Mathematics Stack Exchange is a question and answer site for people studying math at any level and professionals in related fields. It's 100% free, no registration required.

Sign up
Here's how it works:
  1. Anybody can ask a question
  2. Anybody can answer
  3. The best answers are voted up and rise to the top

If $E_1$ and $E_2$ are two elliptic curves over $\mathbb{Q}$ such that $|E_1(\mathbb{F}_p)|=|E_2(\mathbb{F}_p)|$ for all primes $p$, what does this tell us about the relationship between $E_1$ and $E_2$?
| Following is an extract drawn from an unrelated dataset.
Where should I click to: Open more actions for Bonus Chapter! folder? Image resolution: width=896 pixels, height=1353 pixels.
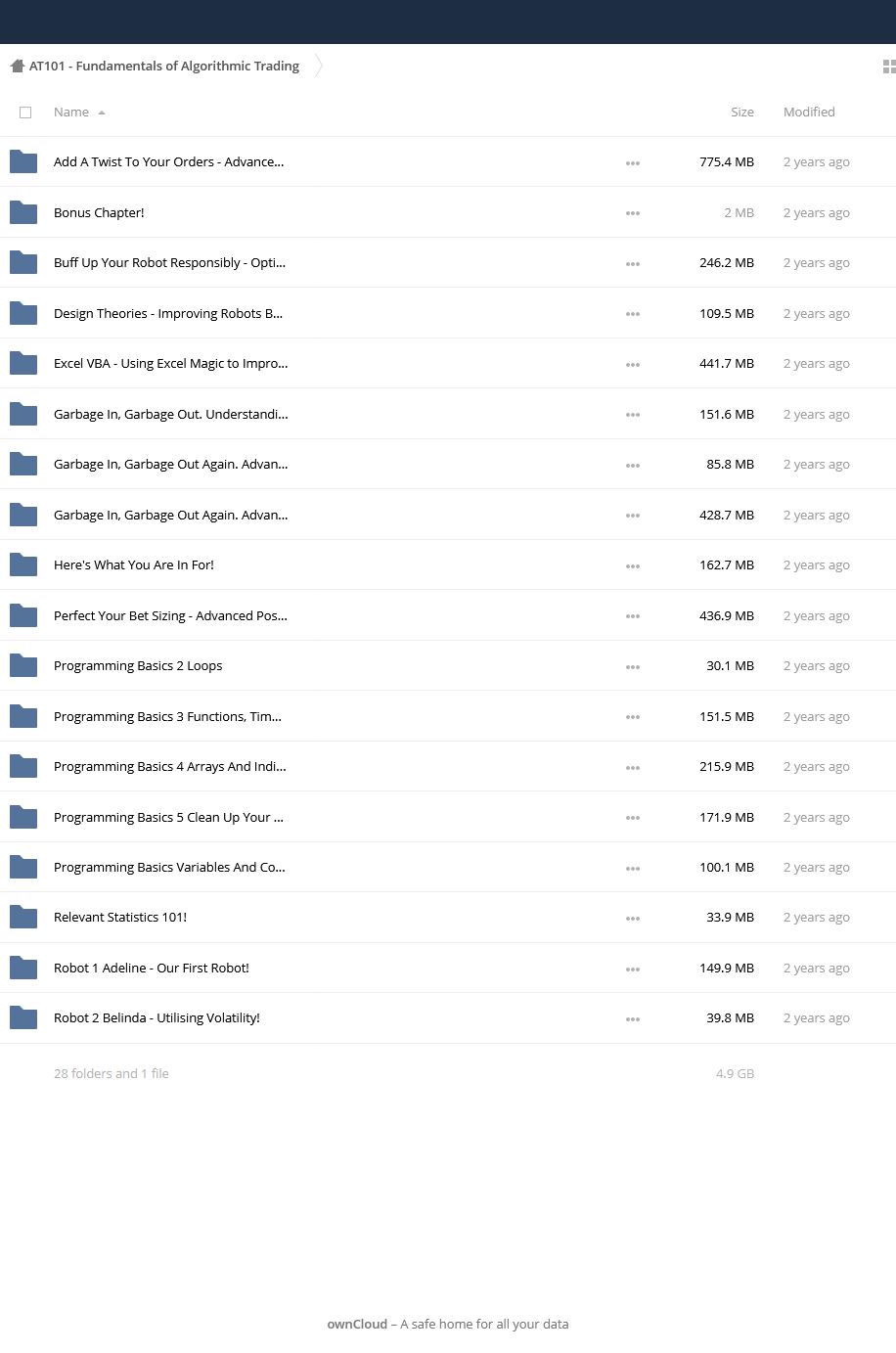(633, 213)
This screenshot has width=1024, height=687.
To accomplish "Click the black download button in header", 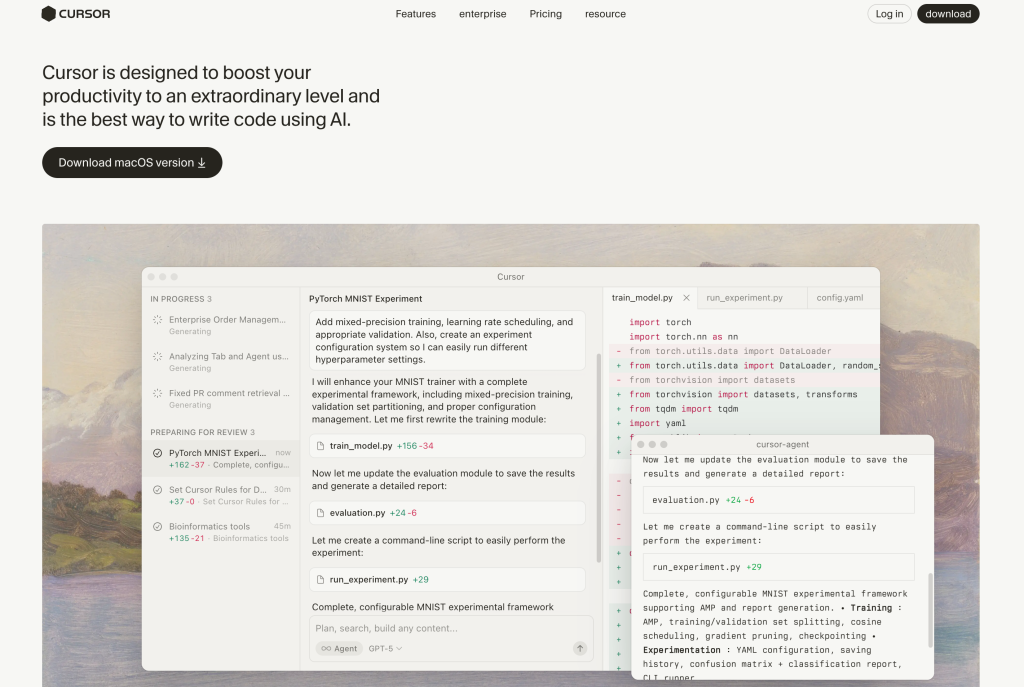I will 947,14.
E.g. the identity holds (at least for all primes $p<500$) when $E_1$ and $E_2$ have the equations $y^2+y=x^3+x^2+2x+4$ and $y^2+y=x^3+x^2-208x-1256$. In what way are these curves similar?

They aren't isomorphic because their reduced forms ($y^2=x^3+ax+b$) are distinct. One of them has a torsion subgroup over $\mathbb{Q}$ of size 5, and the other has trivial torsion subgroup. The difference between the RHS's is $210x+1260=(2)(3)(5)(7)(x+6)$; is it relevant that this has a primorial factor? (Obviously it explains why $|E_1(\mathbb{F}_p)|=|E_2(\mathbb{F}_p)|$ for $p=2,3,5,7$, but why should this still hold for larger $p$ ??)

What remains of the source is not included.